Rafael Pérez Gay
Circula en librerías un ensayo que busca responder algunas preguntas esenciales de la cultura en México: Las alusiones perdidas, de Carlos Monsiváis (Anagrama, 2007). Se trata del discurso con que Monsiváis recibió el premio Juan Rulfo en la Feria Internacional del Libro de Guadalajara, presentado por José Emilio Pacheco y aumentado y corregido más tarde por el mismo autor para formar un breve libro que es, o debería ser, uno de los hechos culturales más relevantes de la temporada por la complejidad de las preguntas que plantea y la vocación reflexiva para resolverlas. Entre la batería de cuestiones que propone destaca una que se desdobla y rige el libro entero: “¿En qué momento y por qué motivo la lectura y la cultura definidas clásicamente (artes, música, teatro, cine de calidad) pasan a ser algo que se envía a las regiones del tiempo libre, mientras que los medios y la industria del entretenimiento son para demasiados ‘la realidad’? Y un gran interrogante: ¿cuándo se pierde, en definitiva, la causa de las humanidades como formación central?”.
Del mismo modo podría añadirse: ¿en que momento el debate de ideas y la confrontación de argumentos complejos dejó de ser la bisagra de la vida pública mexicana? Podría incluso aventurarse un boceto de respuesta: en ese momento dantesco en el cual programas televisivos de cómicos como La Escuelita se encumbraron en el gusto popular y cuando nuestra clase política deambuló en andrajos conceptuales por las sombras del Congreso de la Unión.
El título, Las alusiones perdidas, se refiere muy puntualmente a la forma en que se extraviaron los referentes culturales en el tráfago mediático, la catástrofe educativa, la renuncia del humanismo, la hecatombe del lenguaje, el encumbramiento de la vulgaridad, la fe ciega en el ciberespacio. Sin referencias más o menos claras no hay posibilidad de la formación de un gusto y menos de un canon, un sentido de las proporciones que hiciera notoriamente distintos al empeño intelectual de la rusticidad y a lo chocarrero de lo serio en nuestra cultura.

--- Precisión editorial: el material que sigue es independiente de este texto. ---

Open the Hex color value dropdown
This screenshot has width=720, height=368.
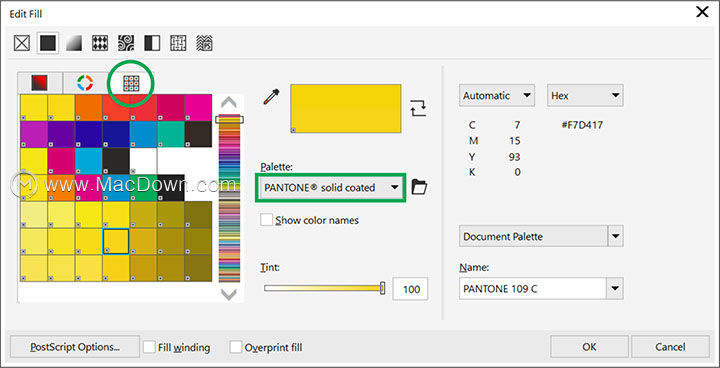click(x=585, y=96)
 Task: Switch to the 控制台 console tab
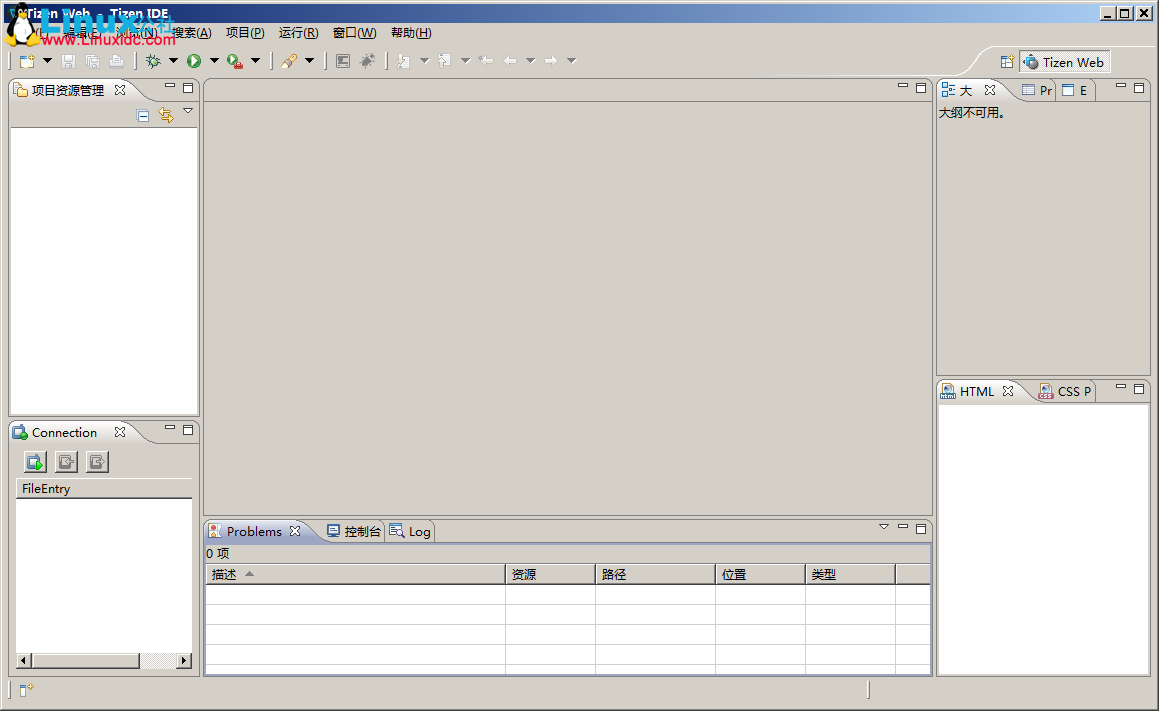[355, 532]
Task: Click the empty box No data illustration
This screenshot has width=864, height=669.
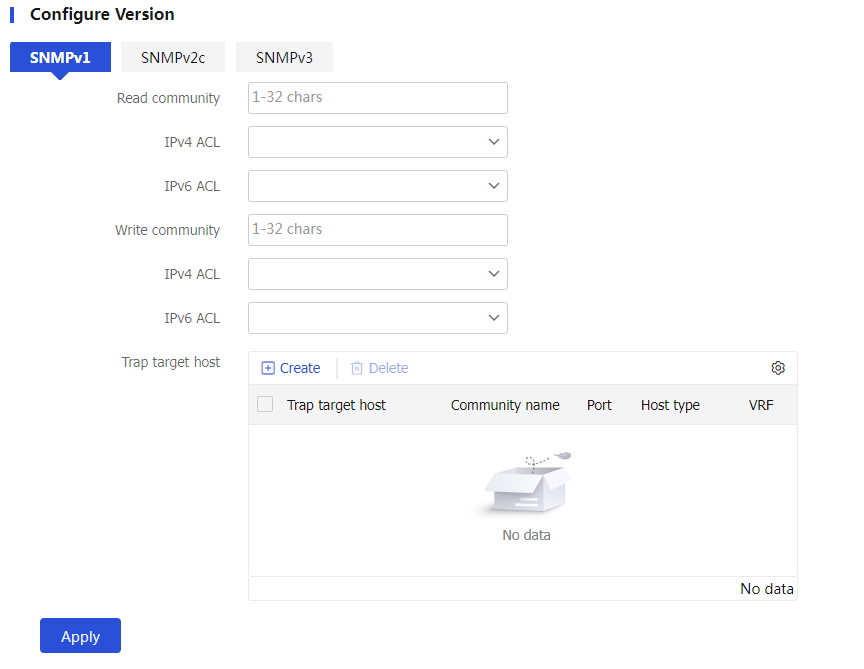Action: 527,483
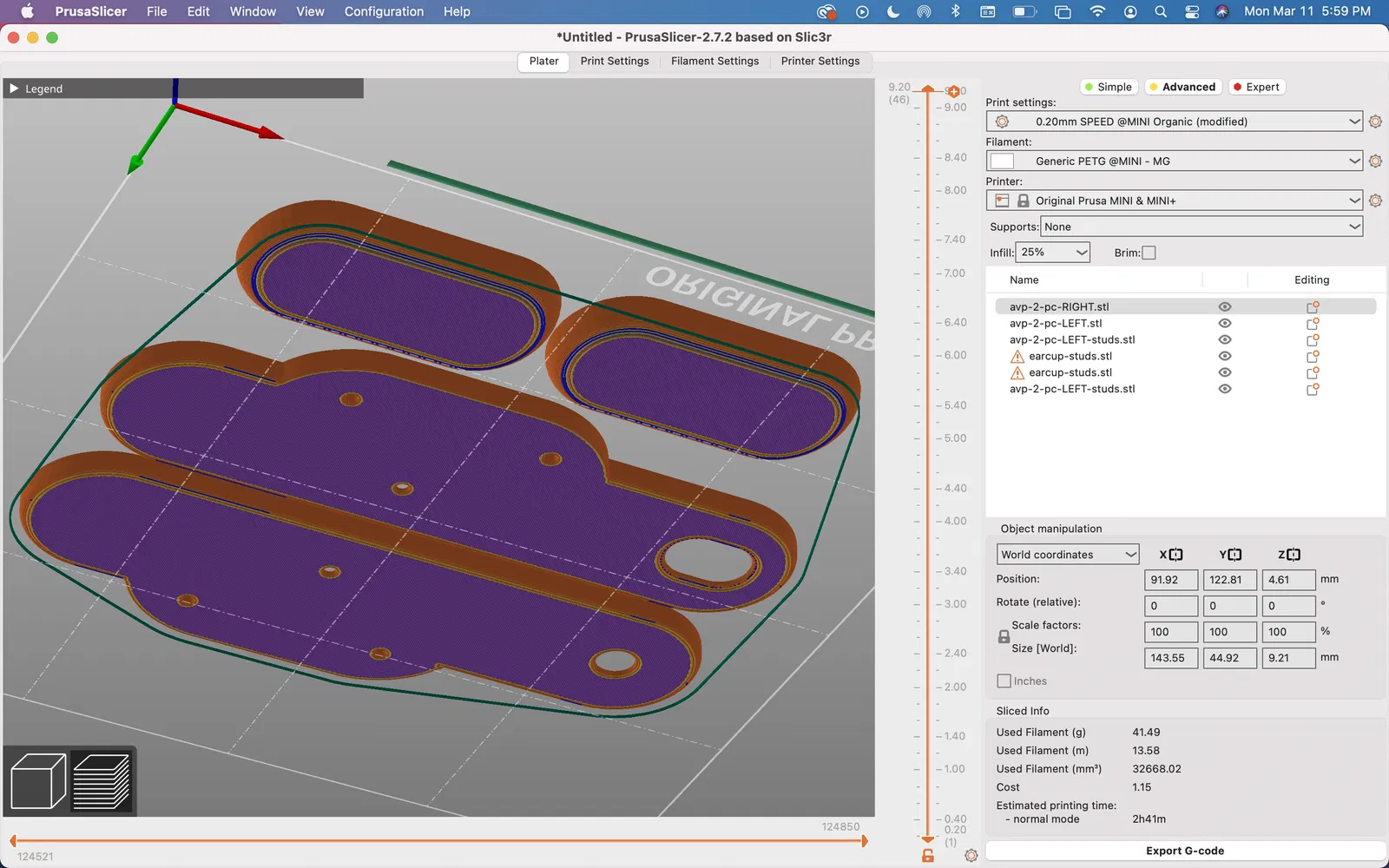Open the Configuration menu
The height and width of the screenshot is (868, 1389).
[x=384, y=11]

Monsiváis explica, apoyado en Cozarinsky, que al hablar de “nuestra cultura” se refiere “a las minorías ilustradas y al circuito de las sociedades que, influidas por estas minorías, creen en la complejidad estética por fe, no por ejercicio de la demostración, y se emocionan con algunos poemas, algo de música clásica, algunas novelas, algunas tesis sobre el ser humano y el ser nacional y, sobre todo, exhiben su pasmo admirativo ante el lenguaje, cuyo empleo virtuoso provoca reacciones estéticas donde no se creería probable que surgieran”.
Un momento culminante, clave: la expulsión del humanismo ocurre, propone Monsiváis, en el currículum educativo de 1970, cuando se le confía al reino de las imágenes la formación de las nuevas generaciones y la gran mayoría renuncia a la lectura de poemas, “cuando la literatura no es el punto de partida de la estructura del conocimiento, sino, francamente, un entretenimiento que no alcanzó el grado de los deberes escolares”.
Las alusiones perdidas es un ensayo necesario y urgente para el mundo del periodismo; su contenido debería convertirse en un texto no sé si gratuito, pero sí obligatorio para el diarismo. En el parágrafo “Periodismo y escritura: ¿qué es escribir bien?”, Monsiváis alude a uno de los puntos neurálgicos de la prensa actual, “un gremio que en lo interno cree cada vez más en las imágenes y menos en las palabras. Todavía hace medio siglo persistía la certeza: escribir bien es lo primordial en poetas y novelistas, y es la obligación de la élite periodística, porque escribir bien es un requisito de la lectura en voz alta de la mente, y es la compensación periodística por lo inconfiable de las noticias”.
La noticia entonces es que Monsiváis ha regresado al ensayo cultural de actualidad entendido como una de las tramas fundamentales del trabajo del escritor. Menos coyuntura política y más complejidad cotidiana. Esta vuelta implica la defensa de la letra impresa, de los libros, de los poemas memorizados, de la necesidad de que un texto sea presentado del mejor modo y de que el pesimismo sea una vez más una forma de la inteligencia, ahí donde el método expositivo, la difusión del estilo y la organización temática aclaran el entramado conceptual sin el cual todo es oscuro. Si la casa mexicana no hubiera cerrado sus puertas al debate y no hubiera entregado sus interiores a la idea de que lo que no aparece en la televisión no existe, Las alusiones perdidas ya estaría discutiéndose en las más diversas zonas de la vida pública.